EKBIS.CO, JAKARTA -- Satu ekor sapi lokal terdeteksi terseerang penyakit zoonosis Brucellisis SP. Penanganan segera dilakukan dengan memusnahkan sapi terinfeksi tersebut.
"Sapi itu langsung kami potong bersyarat. Pemotongan dilakukan secara hati-hati dengan memperhatikan berbagai faktor seperti kemungkinan tercemarnya lingkungan," kata Kepala Badan Karantina Pertanian Ali Jamil melalui keterangan tertulis, Selasa (12/2).
Ali mengatakan, kehati-hatian dalam pemotongan wajib dilakukan untuk mencegah adanya cairan exudat dan sarang-sarang nekrose pada organ-organ viseral.

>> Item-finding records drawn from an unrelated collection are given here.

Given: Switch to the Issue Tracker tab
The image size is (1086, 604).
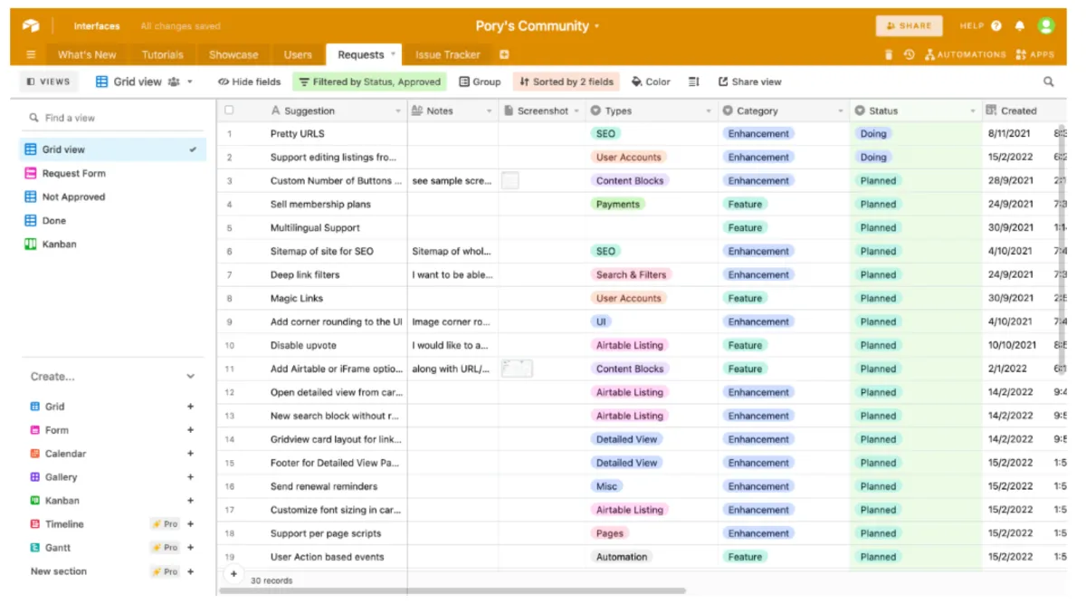Looking at the screenshot, I should point(447,54).
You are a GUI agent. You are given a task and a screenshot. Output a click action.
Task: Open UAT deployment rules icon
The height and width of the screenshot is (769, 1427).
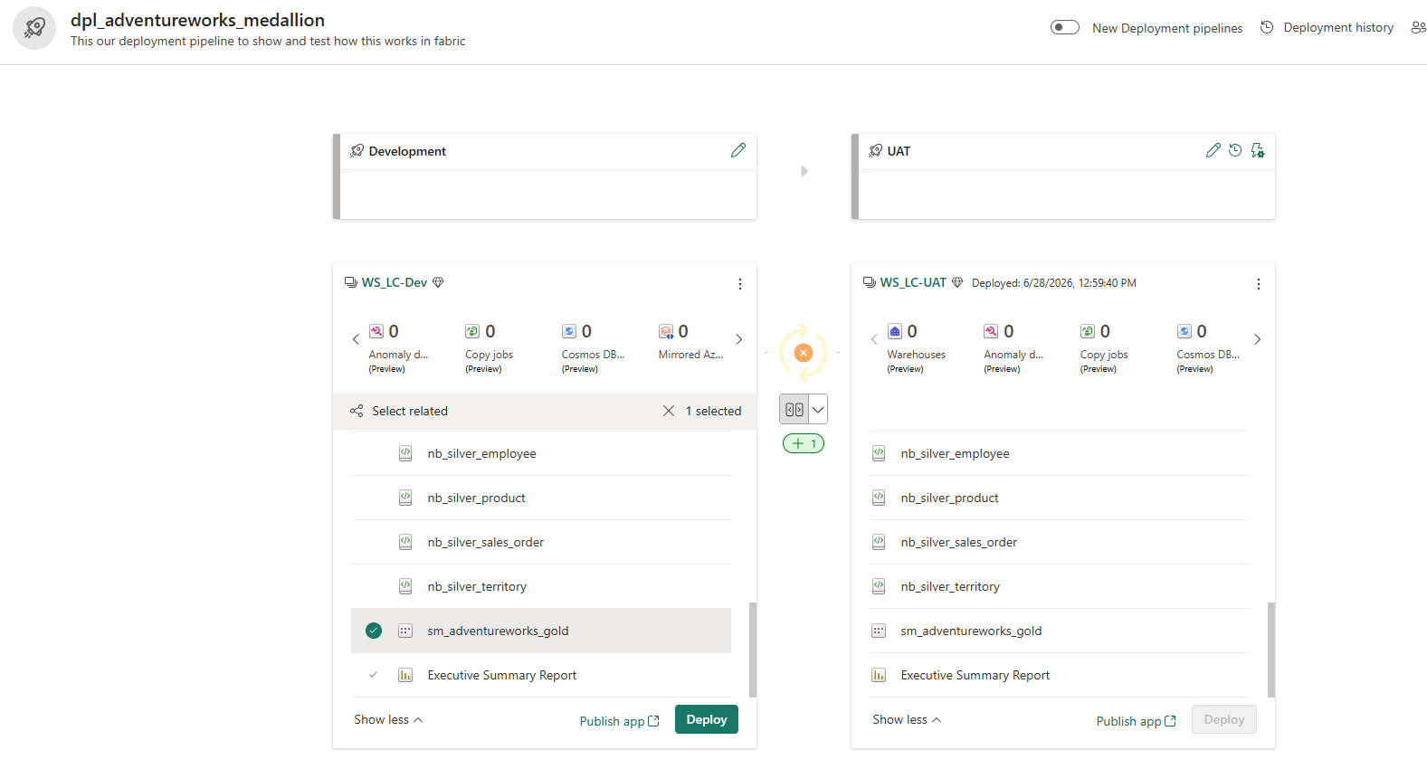pyautogui.click(x=1258, y=150)
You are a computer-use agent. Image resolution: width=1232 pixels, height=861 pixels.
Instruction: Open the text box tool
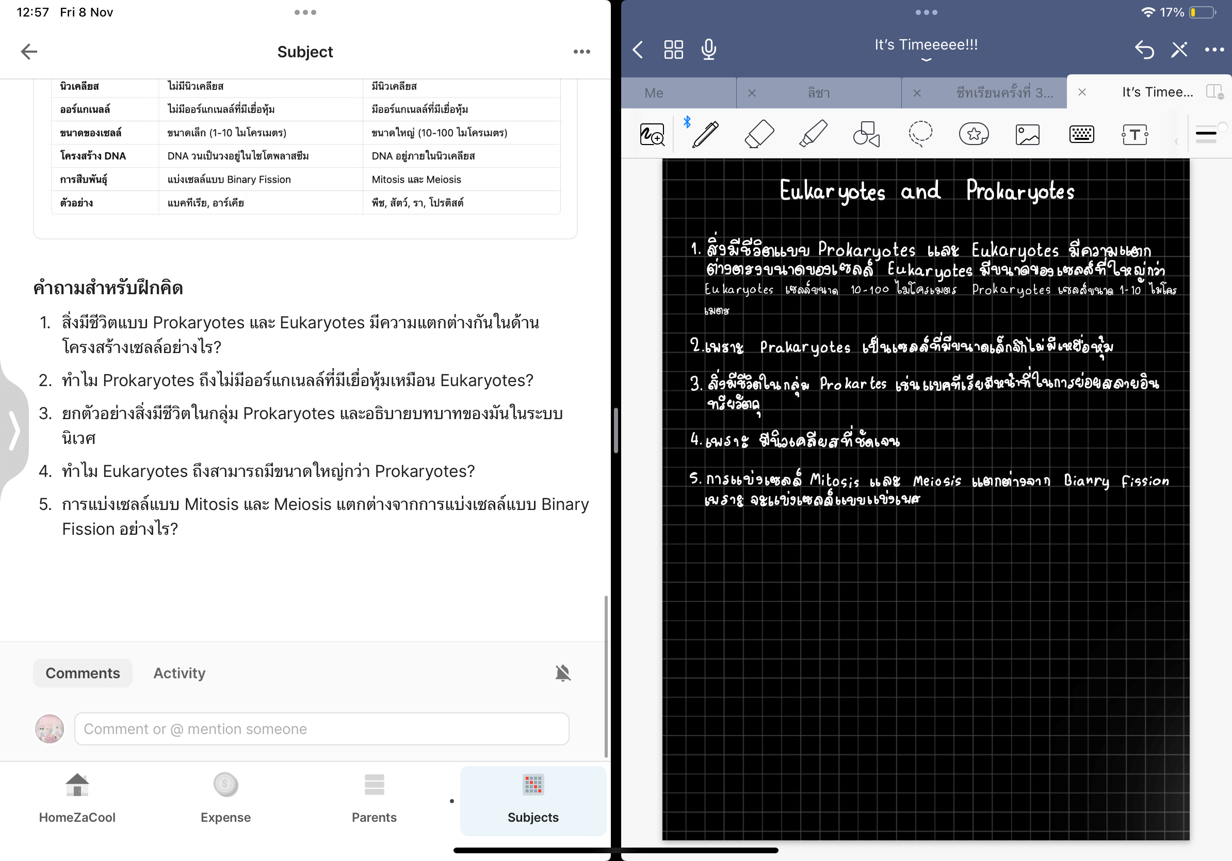coord(1134,134)
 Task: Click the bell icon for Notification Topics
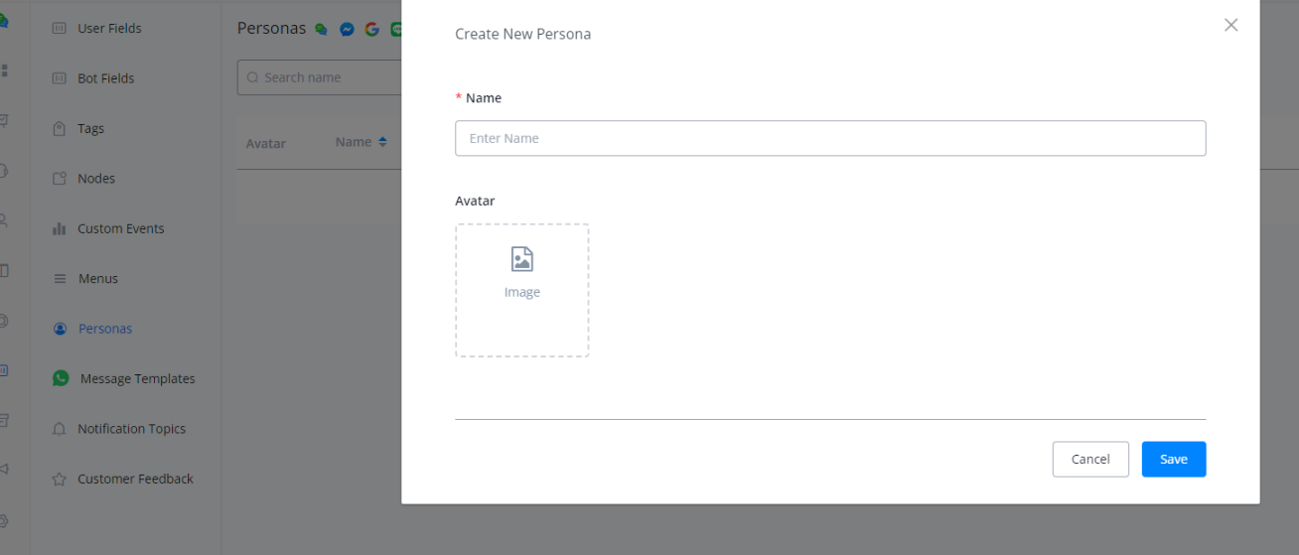pos(60,429)
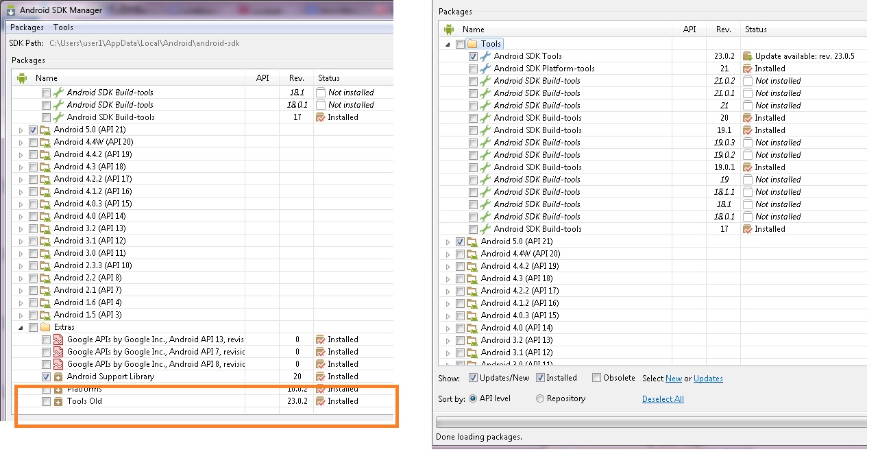Screen dimensions: 891x454
Task: Click the loading progress bar
Action: tap(650, 421)
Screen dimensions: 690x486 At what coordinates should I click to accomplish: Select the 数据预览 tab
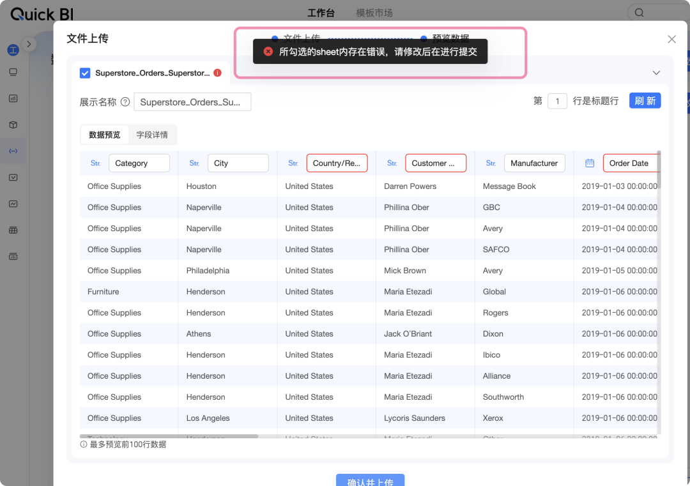pyautogui.click(x=104, y=135)
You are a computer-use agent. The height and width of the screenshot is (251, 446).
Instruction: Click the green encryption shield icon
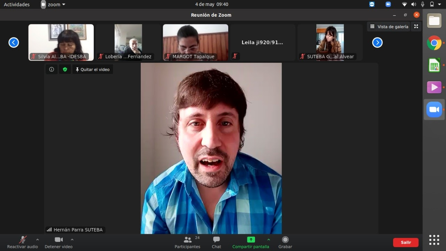coord(65,69)
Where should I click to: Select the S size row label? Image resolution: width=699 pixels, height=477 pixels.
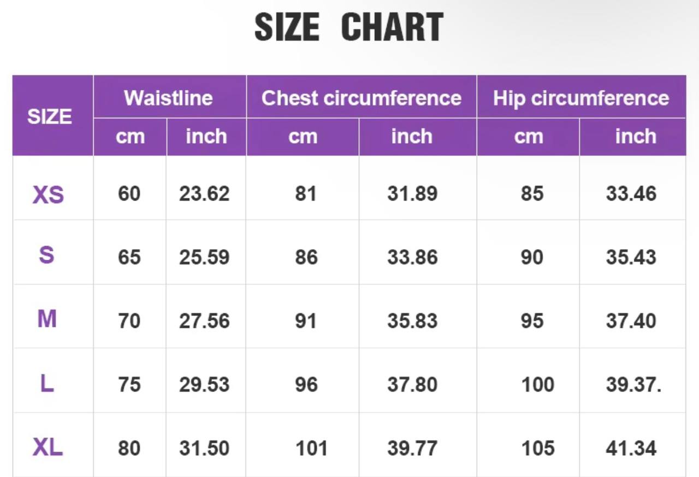47,255
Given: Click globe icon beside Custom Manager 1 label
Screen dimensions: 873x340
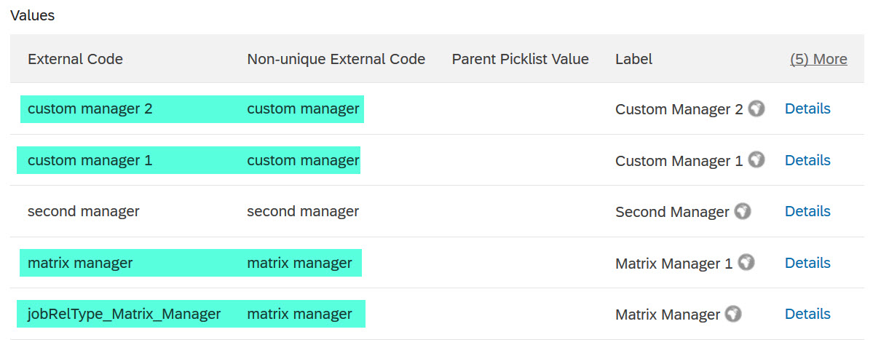Looking at the screenshot, I should [x=756, y=160].
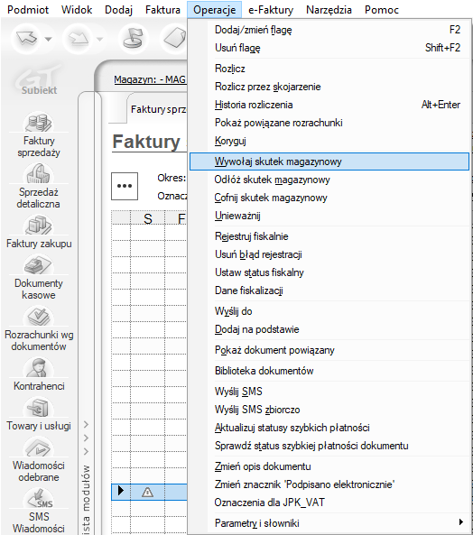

Dalam keadaan demikian, seluruh organ visceral limfoglandula dan tulang harus dimusnahkan.
"Sedangkan bagian daging boleh dikonsumsi setelah dilakukan pelayuan selama kurang lebih sembulan jam. Baru kemudian dimasak," katanya.
Penyakit Brucellosis merupakan penyakit bakterial yang menginfeksi sapi, kerbau, kambing, domba dan babi. Namun di Indonesia, Brucellosis paling umum ditemukan pada ternak sapi dan sering dikenal sebagai penyakit Keluron Menular.
Ia menjelaskan, penyakit ini bersifat zoonosis yang dikenal sebagai undulant fever karena menyebabkan demam yang undulans atau naik-turun. Brucellisis juga bisa menyebabkan hewan betina mengalami aborsi dan retensi plasenta. Sedangkan dampak lain pada hewan jantan bisa menyebabkan orchitis dan infeksi kelenjar asesorius.
Kementerian Pertanian (Kementan) melalui Badan Karantina Cilegon mendeteksi penyakit yang menyerang sapi lokal tersebut setelah melakukan pemeriksaan melalui uji laboratorium Rose Bengal Test (RBT) dan Complement Fixation Test (CFT).
"Kami benar benar melakukan deteksi ketat. Misalnya untuk CFT dilakukan di Balai Veterner Subang dan Balivert dilakukan di Bogor. Pemeriksaan di kedua lab hasilnya positif," katanya.
Untuk diketahui, pada 31 Januari 2019 petugas karantina juga melakukan pemeriksaan terhadap 64 ekor sapi ras Bali asal Bekasi yang hendak dikirim ke Ogan Ilir, Sumatera Selatan. Setelah pemeriksaan dokumen dan pemeriksaan fisik, petugas melakukan pengambilan sampel darah 100 persen ke semua hewan untuk dilakukan pengujian RBT.
"Dua ekor diantaranya positif RBT. Nah yang positif ini kami lakukan pengawasan di Instalasi Karantina Hewan. Tapi sampel darahnya dikirim ke BVet Subang dan Balitvet Bogor untuk dilakukan pengujian CFT," katanya.
Ali berharap, seluruh jajaran karantina meningkatkan pengawasan secara intens. Pengawasan bisa dilakukan di tempat pemasukan dan pengeluaran NKRI. Masyarakat pun dimint untuk turut menjaga kesehatan dan keamanan produk pertanian dengan lapor ke karantina saat melalulintaskan.